Can’t say it’s for everyone but in out setup it works perfect. Our cooktop is a 240v so we use an Outback stepup transformer. I am not savvy enough to know if the fact that ours is 240v changes anything with regards to power usage.
Ward
 

mezmochill

Is outside
We use a two burner Wolf inductuon cooktop in the Cruiser. We have 870 AH of battery bank. We love inductuon in our setup. We don’t have a generator but have the two solar panels and the truck has two alternators. The way we tend to travel we are doing some amount of driving every couple days so between the alternators and the solar panels we have lots of power. We try not to use the AC as it is a bigger draw but we can cool the Cruiser down in 20 minutes using the camper mounted AC and the trucks AC aimed back into the camper.
Can’t say it’s for everyone but in out setup it works perfect.

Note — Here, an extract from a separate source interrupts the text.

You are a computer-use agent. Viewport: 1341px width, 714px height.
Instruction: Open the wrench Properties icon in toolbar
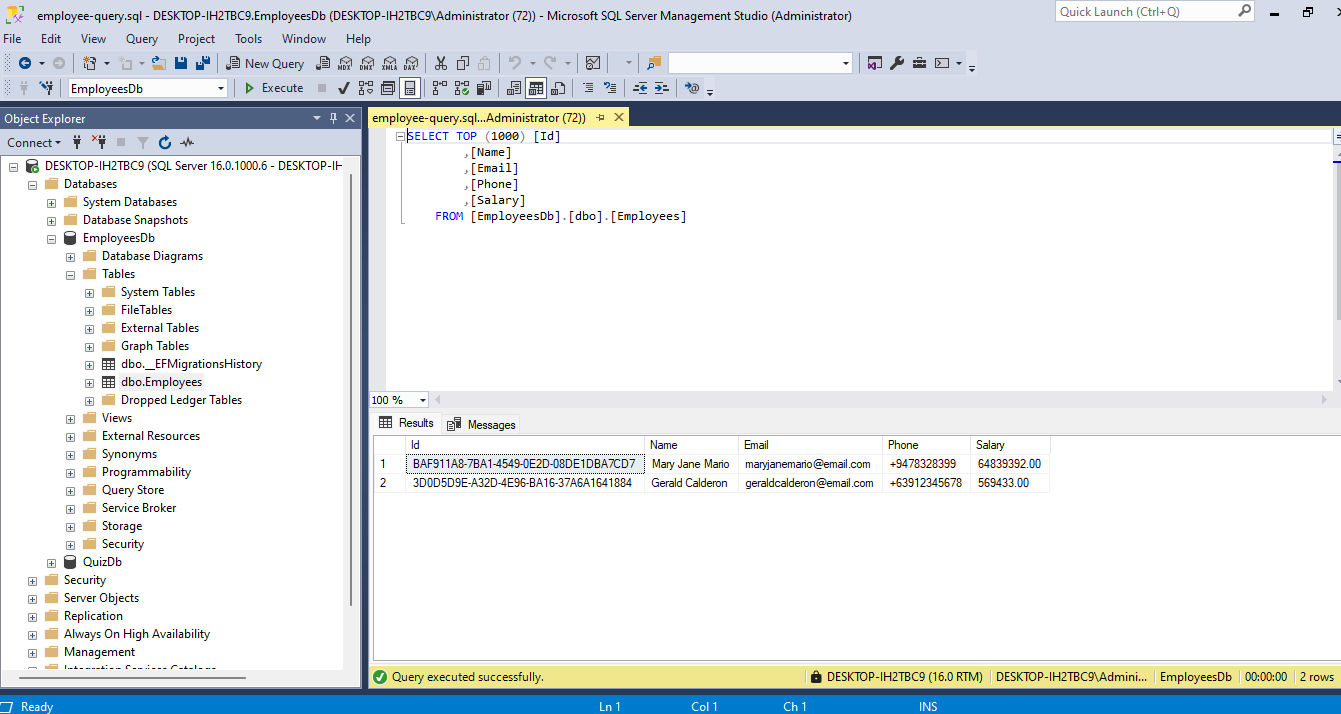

Our cooktop is a 240v so we use an Outback stepup transformer. I am not savvy enough to know if the fact that ours is 240v changes anything with regards to power usage.
Ward

Whats the total weight of those batteries?
 

Healeyjet

Explorer
I would say probably 150 lbs a piece so 450 lbs. Obviously of no value to a truck camping rig but in rig of our size they work great.
Ward
 

Trestle

Active member
Using a portable 1500w model. It has 9 settings. #9 is the full 1500 watts, and they go down from there. Very quick, and very controllable. Can boil water, make spaghetti, brown hamburger, and heat the cooked hamburger and sauce between two pans on the one cooktop. It eats less than 10% of the battery bank according to a Victron monitor I have. Water starts to boil on setting 4 inside of 6 minutes. Once boiling I can keep it there on setting 2 with or without the lid for the additional 11-12 minutes it takes to boil the pasta. The induction plate runs a fan for about 45 seconds after you turn it off. I like it so much, I use it in the house when I can. Way better than the other house cooking sources I have used to include gas, propane, electric coil, electric under glass. We paid like $50 for it online, so if it takes a dump it is an easy replacement. We carry a backup portable propane camp cooktop, but have only used it when we wanted to cook fish outside the cabin area.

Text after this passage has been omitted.